Kilpatrick Townsend & Stockton LLP
 
701 Pennsylvania Avenue, NW, Suite 200
Washington, DC 20004
202 508 5800
 
www.ktslaw.com

May 16, 2025

Flagstar Financial, Inc.
102 Duffy Avenue
Hicksville, New York 11801


Re:
Registration Statement on Form S-8

Ladies and Gentlemen:

We have acted as counsel to Flagstar Financial, Inc., a Delaware corporation (the “Company”), in connection with the preparation of a Registration Statement on Form S-8 (the “Registration Statement”) pursuant to the Securities Act of 1933, as amended (the “Securities Act”). The Registration Statement relates to the registration of an aggregate of 9,000,000 shares (the “Shares”) of the Company’s common stock, $0.01 par value per share (“Common Stock”), which may be issuable pursuant to one-time stock options granted as employment inducement awards (collectively, the “Inducement Awards”) to certain executive officers of the Company in accordance with Section 303A.08 of the New York Stock Exchange Listed Company Manual.
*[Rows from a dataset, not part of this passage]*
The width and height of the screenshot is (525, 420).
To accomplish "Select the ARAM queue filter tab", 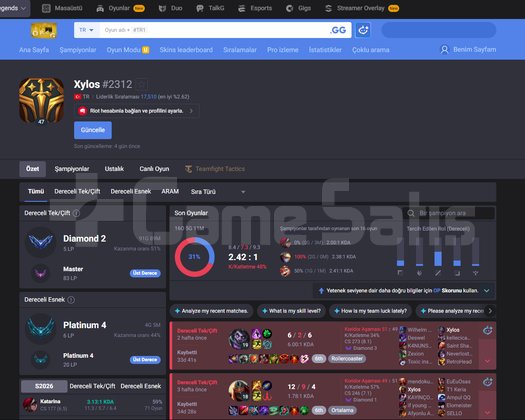I will click(170, 191).
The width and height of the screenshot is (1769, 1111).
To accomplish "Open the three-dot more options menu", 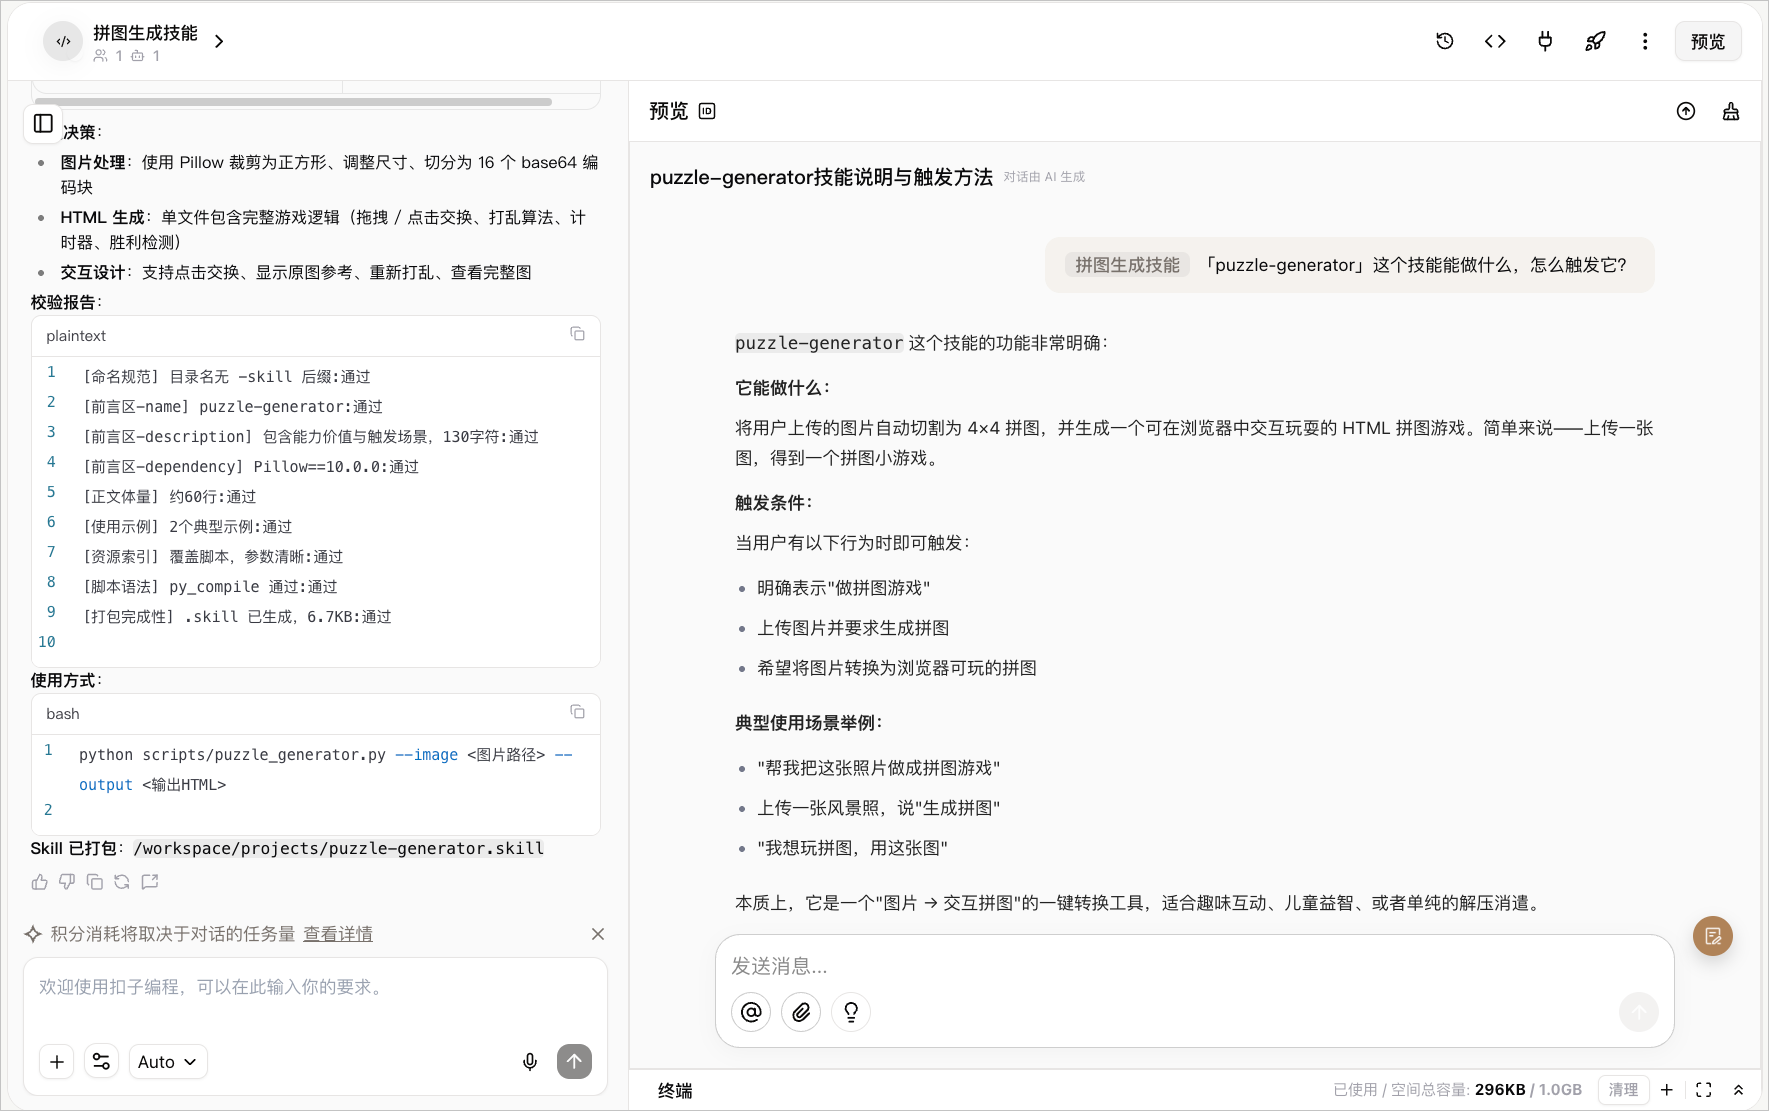I will 1645,41.

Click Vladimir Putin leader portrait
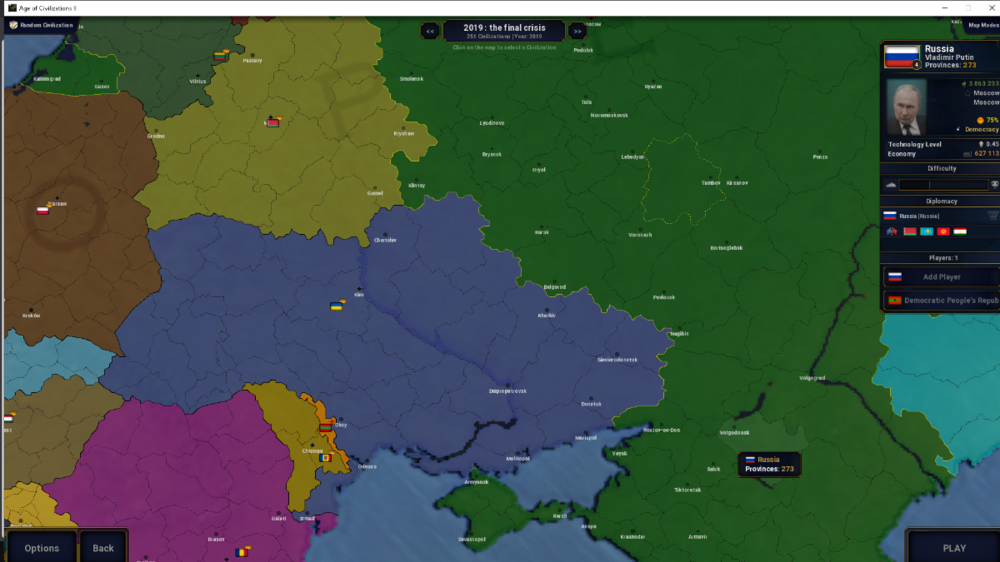pos(907,107)
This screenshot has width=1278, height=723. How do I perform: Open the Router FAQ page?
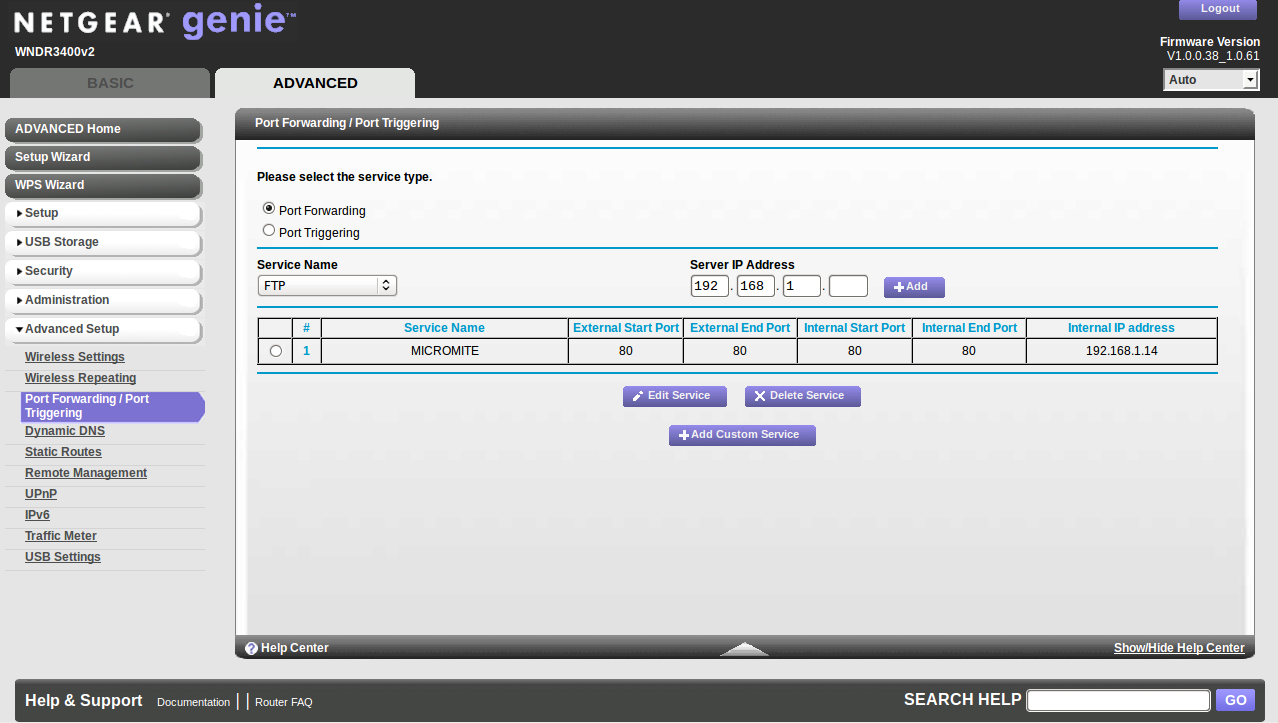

In connection with this opinion letter, we have examined the Registration Statement and originals, or copies certified or otherwise identified to our satisfaction, of the Amended and Restated Certificate of Incorporation and the Amended and Restated Bylaws of the Company and such other documents, records and other instruments as we have deemed appropriate for purposes of the opinion set forth herein.
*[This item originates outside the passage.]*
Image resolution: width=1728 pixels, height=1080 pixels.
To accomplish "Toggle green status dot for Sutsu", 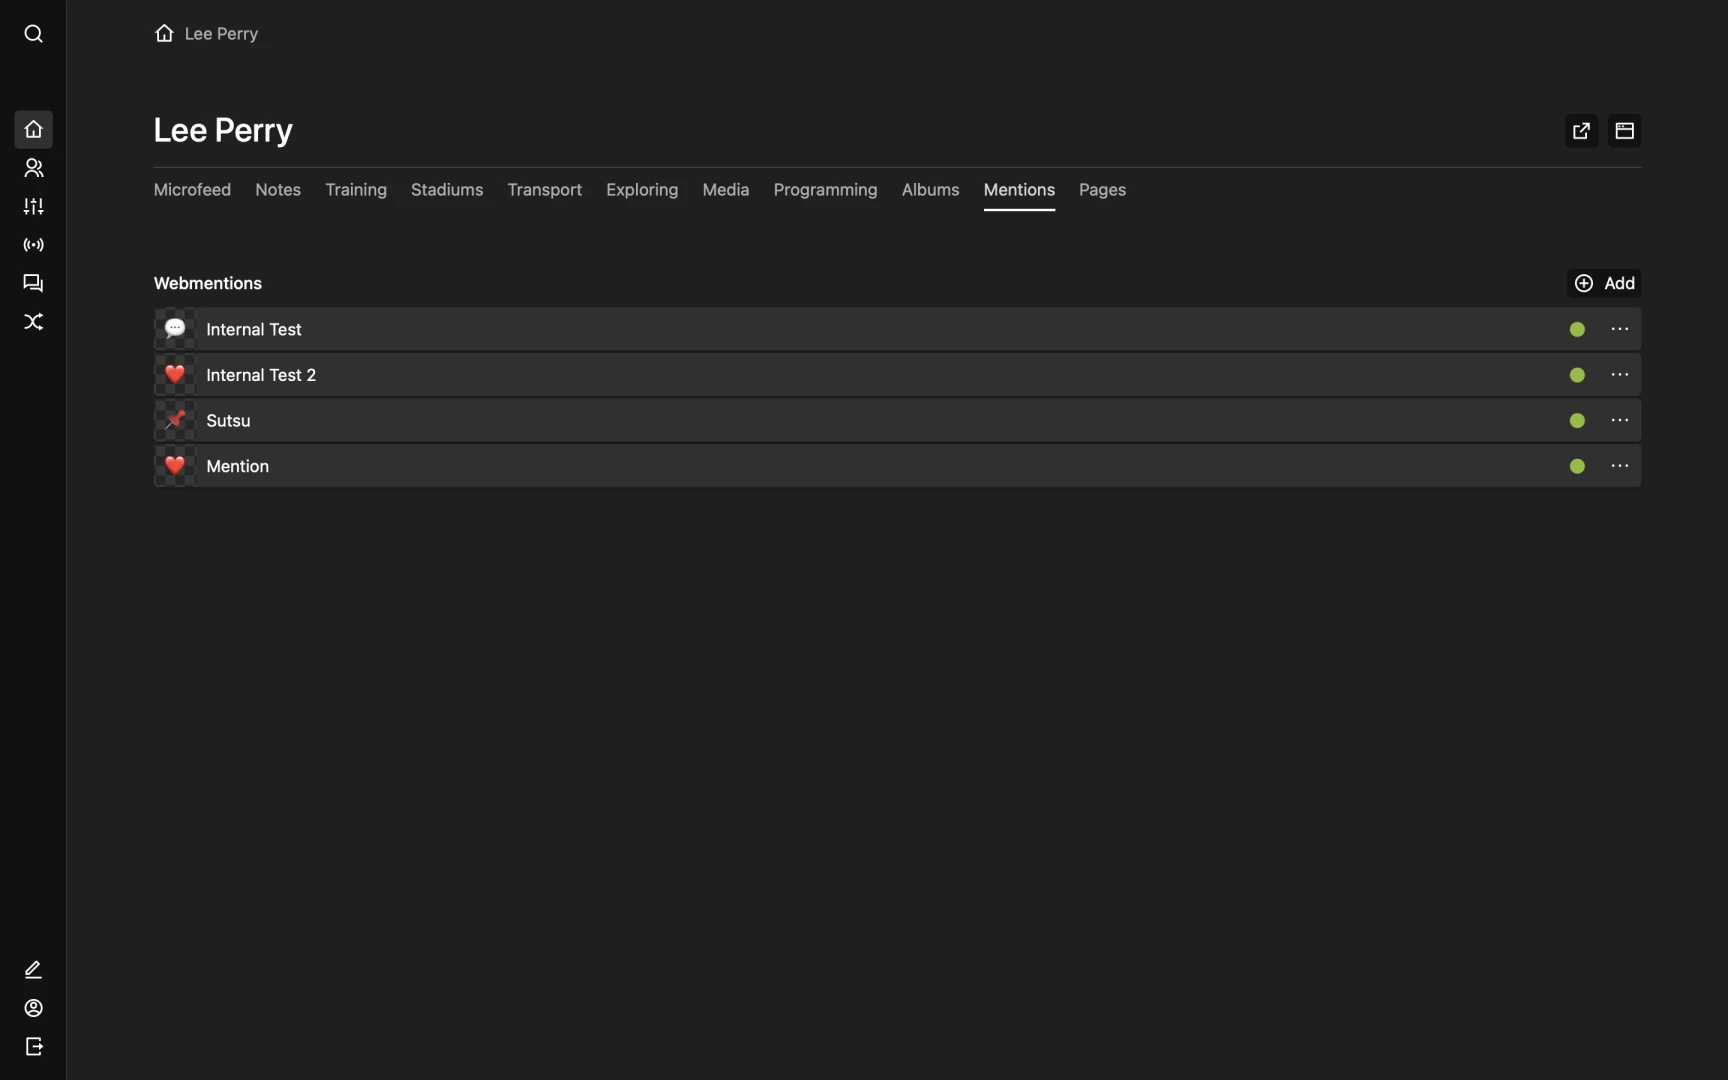I will pyautogui.click(x=1577, y=421).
 We have assumed the genuineness of all signatures, the legal capacity of all natural persons, the authenticity of the documents submitted to us as originals, the conformity with the originals of all documents submitted to us as certified, facsimile or photostatic copies and the authenticity of the originals of all documents submitted to us as copies.

Based upon the foregoing, we are of the opinion that the Shares have been duly authorized and, when and to the extent issued in accordance with the terms of the Inducement Awards, the Shares will be validly issued, fully paid and nonassessable.

 The opinion expressed herein is limited to the Delaware General Corporation Law.

We hereby consent to the use of this opinion as Exhibit 5.1 to the Registration Statement. In giving such consent, we do not hereby admit that we are acting within the category of persons whose consent is required under Section 7 of the Securities Act or the rules or regulations of the U.S. Securities and Exchange Commission thereunder.